→ Assignment
Extend the passage below on the limitations of the health literacy study, picking up after its final sentence.

Source passage START

Several limitations must be acknowledged in this study. First, the cross-sectional nature of this study could limit causal inferences although the path analysis hypothesized causal relationships between the interested variables based on the theory. Therefore, additional longitudinal and experimental studies are required to confirm the causal pathways in the final model. Second, the participants were recruited using convenience sampling from an online website to reduce direct contact with the participants during the coronavirus disease-2019 pandemic. The participants were required to use the Internet, which might exclude people who have a limited ability to use the Internet. The participants in this study showed higher health literacy than those in previous studies because the ability to use the Internet is highly related to high-health literacy [6769]. Thus generalizing the study results must be made with caution, and future studies should expand the accessible population and sampling methods to increase generalizability. Moreover, despite its practicality, convenience sampling is prone to biases, potential systematic errors, limited representativeness, and reduced generalizability of research findings [33]. To mitigate these limitations, further investigations are warranted. Future studies should endeavor to minize bias and uncertainty inherent in convenience sampling by employing larger datasets and validating research outcomes. Additionally, researchers should add diversity to mend convenience samples by achieve an appropriate cross-section of the target population. Thirdly, while the threshold of value of α was adjusted to less than 0.025 to mitigate the risk of Type I errors in this study, employing even more stringent correction methods like Bonferroni or Benjamini-Hochberg adjustments is recommended to comrephensively address multiple comparison issues [70]. Forth, our results uncovered few significant findings; however, the effect sizes were small. Therefore, repetitive studies are required to confirm the significant findings because small effect sizes indicate limited practical application. Lastly, KHLAT-4 is a widely used health literacy measure that assesses the understanding of medical terms; however, it does not capture other skills that may include numeracy, oral communication, and memory. Hence, further research is required to confirm the findings using different health literacy tools.

Source passage END
Data to examine START

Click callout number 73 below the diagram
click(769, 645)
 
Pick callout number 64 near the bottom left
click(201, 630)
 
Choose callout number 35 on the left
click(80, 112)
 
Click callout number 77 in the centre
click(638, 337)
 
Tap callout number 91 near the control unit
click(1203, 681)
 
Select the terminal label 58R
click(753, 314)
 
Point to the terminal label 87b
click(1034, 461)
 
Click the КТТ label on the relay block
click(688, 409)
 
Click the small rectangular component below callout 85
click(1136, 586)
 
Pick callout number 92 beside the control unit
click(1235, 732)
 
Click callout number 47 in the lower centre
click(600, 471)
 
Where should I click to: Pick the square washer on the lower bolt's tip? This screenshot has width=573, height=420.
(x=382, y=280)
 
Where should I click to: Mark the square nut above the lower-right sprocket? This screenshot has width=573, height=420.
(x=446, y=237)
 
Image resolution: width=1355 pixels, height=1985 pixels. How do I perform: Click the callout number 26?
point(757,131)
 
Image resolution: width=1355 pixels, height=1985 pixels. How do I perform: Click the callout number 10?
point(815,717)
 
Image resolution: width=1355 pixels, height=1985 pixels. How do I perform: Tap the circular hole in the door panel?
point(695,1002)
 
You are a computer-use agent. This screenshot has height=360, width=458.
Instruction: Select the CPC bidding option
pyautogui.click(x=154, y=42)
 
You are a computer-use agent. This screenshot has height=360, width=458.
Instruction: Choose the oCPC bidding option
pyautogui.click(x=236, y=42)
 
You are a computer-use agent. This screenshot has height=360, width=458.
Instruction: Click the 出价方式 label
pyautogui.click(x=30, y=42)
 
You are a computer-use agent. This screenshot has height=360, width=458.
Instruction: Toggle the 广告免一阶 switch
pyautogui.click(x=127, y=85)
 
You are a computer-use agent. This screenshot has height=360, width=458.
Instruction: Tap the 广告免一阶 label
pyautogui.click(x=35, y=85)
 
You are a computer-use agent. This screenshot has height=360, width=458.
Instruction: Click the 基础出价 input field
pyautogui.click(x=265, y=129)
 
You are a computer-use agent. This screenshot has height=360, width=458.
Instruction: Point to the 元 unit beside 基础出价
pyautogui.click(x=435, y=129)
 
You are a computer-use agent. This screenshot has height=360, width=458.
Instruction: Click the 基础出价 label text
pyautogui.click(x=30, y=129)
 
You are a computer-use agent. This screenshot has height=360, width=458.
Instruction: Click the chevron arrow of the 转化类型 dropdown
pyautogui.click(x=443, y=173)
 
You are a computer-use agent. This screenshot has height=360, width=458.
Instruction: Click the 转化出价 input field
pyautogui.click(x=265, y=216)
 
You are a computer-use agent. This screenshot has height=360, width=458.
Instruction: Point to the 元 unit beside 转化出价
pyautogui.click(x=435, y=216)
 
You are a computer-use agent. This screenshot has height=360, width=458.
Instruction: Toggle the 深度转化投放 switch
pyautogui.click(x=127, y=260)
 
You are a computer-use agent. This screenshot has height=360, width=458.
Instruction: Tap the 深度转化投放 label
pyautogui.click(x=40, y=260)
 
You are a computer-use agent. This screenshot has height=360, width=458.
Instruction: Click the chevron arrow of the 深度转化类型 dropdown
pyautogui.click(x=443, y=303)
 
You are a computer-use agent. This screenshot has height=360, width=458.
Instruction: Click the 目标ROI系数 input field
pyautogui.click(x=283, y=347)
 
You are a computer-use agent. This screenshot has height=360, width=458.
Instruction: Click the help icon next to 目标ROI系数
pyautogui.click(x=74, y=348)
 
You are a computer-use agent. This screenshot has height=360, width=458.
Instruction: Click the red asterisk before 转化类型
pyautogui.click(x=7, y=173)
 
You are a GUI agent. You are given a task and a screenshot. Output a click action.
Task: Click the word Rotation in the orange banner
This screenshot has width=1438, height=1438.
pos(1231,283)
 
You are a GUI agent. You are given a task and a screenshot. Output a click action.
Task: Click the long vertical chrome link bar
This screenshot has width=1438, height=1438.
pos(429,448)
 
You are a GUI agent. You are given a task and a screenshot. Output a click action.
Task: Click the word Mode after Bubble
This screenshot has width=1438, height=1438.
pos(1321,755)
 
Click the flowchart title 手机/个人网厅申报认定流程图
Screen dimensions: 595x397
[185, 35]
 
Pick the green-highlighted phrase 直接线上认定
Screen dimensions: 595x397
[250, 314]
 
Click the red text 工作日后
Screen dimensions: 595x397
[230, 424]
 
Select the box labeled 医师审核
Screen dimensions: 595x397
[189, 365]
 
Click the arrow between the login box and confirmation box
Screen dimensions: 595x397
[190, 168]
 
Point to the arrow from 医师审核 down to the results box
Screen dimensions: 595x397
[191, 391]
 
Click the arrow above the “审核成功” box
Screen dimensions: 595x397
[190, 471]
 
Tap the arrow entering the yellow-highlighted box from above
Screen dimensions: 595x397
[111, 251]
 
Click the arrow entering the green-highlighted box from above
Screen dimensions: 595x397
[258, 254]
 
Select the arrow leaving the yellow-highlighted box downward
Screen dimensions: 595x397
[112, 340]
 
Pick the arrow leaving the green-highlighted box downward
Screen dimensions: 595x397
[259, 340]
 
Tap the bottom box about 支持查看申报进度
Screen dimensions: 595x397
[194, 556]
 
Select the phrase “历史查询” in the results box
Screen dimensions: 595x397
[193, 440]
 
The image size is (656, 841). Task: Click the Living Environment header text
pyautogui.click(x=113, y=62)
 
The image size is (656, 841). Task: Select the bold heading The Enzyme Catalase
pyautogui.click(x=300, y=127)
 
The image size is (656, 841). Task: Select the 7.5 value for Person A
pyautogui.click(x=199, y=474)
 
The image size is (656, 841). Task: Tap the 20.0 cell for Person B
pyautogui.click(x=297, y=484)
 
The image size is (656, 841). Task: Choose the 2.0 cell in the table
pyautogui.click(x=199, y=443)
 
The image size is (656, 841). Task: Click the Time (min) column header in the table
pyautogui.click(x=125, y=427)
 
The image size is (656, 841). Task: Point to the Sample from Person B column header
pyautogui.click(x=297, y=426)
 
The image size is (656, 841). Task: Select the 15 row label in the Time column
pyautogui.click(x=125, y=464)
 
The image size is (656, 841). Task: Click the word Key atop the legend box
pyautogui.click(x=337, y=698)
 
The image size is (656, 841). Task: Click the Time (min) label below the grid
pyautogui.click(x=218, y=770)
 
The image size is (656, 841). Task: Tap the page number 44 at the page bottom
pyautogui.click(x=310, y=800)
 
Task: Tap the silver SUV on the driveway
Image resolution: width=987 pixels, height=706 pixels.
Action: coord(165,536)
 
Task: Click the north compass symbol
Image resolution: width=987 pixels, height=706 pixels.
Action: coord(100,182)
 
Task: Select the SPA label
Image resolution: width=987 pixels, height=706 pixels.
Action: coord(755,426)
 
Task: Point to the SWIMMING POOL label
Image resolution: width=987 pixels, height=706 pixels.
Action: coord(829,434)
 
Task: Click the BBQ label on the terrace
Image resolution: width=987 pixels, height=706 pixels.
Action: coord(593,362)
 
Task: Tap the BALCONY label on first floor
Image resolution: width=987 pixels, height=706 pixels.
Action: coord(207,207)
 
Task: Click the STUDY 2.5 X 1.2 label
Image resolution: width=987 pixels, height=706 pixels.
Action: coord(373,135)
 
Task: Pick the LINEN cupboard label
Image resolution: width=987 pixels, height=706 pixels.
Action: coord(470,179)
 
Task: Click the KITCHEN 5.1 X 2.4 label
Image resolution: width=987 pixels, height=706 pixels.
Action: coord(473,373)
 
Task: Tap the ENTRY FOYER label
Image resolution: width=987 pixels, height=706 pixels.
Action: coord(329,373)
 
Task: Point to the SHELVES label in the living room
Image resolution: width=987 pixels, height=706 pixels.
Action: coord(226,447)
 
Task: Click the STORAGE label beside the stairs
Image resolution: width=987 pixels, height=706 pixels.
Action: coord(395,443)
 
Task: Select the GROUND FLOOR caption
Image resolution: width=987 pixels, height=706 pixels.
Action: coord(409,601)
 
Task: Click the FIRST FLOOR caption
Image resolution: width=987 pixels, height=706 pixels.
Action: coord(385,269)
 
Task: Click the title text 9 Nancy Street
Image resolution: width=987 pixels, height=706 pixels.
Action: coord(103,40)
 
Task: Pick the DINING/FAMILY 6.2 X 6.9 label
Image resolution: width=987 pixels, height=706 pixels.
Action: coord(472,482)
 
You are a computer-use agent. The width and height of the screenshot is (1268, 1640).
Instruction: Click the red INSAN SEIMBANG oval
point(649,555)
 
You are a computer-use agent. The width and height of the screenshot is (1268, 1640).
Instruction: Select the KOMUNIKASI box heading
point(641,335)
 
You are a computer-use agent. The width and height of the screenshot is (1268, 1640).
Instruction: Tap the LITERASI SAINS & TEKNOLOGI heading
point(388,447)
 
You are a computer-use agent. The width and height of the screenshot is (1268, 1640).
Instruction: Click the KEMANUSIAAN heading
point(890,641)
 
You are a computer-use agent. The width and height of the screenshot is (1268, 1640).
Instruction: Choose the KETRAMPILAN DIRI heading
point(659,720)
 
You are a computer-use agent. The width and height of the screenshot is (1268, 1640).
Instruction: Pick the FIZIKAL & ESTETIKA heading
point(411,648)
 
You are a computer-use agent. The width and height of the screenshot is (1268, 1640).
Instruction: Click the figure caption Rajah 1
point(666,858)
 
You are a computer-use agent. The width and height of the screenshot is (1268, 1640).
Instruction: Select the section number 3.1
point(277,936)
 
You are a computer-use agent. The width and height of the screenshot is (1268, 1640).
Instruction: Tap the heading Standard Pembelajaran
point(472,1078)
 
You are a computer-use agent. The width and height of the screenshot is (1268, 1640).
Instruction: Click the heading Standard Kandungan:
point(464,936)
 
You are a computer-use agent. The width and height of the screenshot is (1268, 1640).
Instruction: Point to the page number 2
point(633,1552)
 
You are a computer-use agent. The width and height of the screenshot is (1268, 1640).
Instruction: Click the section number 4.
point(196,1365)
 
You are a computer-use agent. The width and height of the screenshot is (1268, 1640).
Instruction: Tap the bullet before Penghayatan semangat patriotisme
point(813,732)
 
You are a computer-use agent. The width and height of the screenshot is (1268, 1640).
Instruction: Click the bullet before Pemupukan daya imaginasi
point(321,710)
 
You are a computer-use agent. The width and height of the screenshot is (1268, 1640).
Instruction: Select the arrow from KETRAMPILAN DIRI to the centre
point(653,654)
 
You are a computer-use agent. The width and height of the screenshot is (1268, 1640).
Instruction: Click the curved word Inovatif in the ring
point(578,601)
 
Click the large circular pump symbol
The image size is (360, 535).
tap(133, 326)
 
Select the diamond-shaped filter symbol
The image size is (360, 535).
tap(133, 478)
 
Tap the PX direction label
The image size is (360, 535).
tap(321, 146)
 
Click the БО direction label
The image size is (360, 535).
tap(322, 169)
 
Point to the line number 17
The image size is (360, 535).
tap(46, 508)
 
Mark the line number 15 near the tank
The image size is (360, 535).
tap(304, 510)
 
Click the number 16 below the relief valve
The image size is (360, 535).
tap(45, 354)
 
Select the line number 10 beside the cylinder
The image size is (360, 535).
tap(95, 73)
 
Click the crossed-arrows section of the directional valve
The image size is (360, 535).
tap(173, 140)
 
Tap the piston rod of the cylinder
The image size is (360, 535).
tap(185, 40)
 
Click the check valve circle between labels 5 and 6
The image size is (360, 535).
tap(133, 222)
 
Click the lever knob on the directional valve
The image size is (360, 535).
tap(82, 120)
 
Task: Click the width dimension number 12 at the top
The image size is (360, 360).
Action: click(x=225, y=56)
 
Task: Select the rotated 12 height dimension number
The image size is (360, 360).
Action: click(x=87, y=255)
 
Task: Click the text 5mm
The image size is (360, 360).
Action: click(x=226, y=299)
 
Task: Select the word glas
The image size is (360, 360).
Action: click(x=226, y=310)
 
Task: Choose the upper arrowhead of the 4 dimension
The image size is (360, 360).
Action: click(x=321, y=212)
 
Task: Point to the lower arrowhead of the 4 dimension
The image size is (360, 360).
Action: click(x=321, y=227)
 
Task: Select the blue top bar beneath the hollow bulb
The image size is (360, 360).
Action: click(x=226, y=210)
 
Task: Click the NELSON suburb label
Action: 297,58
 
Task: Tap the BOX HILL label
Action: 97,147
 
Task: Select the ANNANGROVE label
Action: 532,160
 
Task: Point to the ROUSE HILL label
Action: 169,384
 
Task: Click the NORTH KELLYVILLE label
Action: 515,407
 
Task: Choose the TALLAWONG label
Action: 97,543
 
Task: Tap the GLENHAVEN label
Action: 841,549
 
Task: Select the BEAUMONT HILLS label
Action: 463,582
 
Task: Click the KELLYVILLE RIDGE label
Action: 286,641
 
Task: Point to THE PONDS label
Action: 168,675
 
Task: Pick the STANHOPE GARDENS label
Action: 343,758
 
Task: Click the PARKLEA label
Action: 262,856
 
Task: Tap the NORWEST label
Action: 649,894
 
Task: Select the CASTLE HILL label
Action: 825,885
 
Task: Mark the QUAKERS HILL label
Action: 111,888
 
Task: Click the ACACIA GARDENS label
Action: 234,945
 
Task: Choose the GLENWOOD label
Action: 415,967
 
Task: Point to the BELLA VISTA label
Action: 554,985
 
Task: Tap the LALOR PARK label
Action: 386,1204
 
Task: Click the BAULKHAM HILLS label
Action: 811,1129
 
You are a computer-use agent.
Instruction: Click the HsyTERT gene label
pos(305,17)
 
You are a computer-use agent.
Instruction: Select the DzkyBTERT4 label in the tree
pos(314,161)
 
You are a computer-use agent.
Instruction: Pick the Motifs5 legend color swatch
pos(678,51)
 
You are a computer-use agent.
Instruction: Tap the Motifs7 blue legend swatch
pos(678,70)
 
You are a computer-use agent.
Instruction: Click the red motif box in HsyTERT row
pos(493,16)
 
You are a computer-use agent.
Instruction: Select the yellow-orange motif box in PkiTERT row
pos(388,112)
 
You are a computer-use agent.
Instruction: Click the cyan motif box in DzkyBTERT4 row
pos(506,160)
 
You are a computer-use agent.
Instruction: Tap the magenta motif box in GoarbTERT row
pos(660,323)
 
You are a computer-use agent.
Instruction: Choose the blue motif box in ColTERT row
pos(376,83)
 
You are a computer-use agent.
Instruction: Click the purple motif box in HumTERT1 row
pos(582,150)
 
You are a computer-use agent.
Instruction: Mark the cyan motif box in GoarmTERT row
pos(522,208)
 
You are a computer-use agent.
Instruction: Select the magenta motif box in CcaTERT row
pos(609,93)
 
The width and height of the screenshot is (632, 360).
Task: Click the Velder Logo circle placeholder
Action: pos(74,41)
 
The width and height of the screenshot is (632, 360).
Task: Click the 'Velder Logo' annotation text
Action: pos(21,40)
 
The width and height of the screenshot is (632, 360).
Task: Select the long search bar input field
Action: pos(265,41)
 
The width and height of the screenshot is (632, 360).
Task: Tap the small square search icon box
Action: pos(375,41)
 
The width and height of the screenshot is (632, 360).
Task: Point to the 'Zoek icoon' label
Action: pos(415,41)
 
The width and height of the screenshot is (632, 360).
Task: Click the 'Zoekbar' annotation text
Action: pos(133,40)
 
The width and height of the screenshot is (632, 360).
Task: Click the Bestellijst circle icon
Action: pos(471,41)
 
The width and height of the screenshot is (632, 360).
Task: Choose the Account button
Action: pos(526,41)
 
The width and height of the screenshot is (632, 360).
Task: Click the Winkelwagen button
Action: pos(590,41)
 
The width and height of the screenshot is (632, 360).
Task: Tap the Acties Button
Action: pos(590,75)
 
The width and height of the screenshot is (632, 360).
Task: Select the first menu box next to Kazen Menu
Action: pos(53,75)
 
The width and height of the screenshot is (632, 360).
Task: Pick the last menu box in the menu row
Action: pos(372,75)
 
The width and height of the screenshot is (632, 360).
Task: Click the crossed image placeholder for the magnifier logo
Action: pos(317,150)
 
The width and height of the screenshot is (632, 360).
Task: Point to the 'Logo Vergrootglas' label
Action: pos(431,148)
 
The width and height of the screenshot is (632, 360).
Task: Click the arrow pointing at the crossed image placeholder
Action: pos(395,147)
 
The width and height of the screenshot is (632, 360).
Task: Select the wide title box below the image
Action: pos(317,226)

Data to examine END

→ Reply to the task
Conclusions

This study adds theory-based, empirically tested evidence to the literature on diabetes self-care in people with physical disabilities by depicting the influence of health literacy on diabetes self-care behavior through the factors at the systematic (access to healthcare), interactive (provider-patient interaction), and individual levels (diabetes control motivation and self-efficacy), moderated by age. Our findings indicated the mediating roles of motivation and self-efficacy in linking health literacy with self-care behaviors, as well as the direct effect of health literacy on self-care behaviors. Our moderated mediation model can provide useful knowledge for healthcare providers to design theory-based intervention programs for diabetic patients with physical disabilities. Tailoring the educational intervention to the individual level of health literacy may be an effective strategy to improve motivation and self-efficacy to perform diabetes self-care activities among people with physical disabilities. Furthermore, age can moderate the mediating role of motivation and self-efficacy between health literacy and self-care, especially for young adults. Therefore, health literacy evaluation and improvement in young-adult patients with physical disabilities should not be ignored in global health management.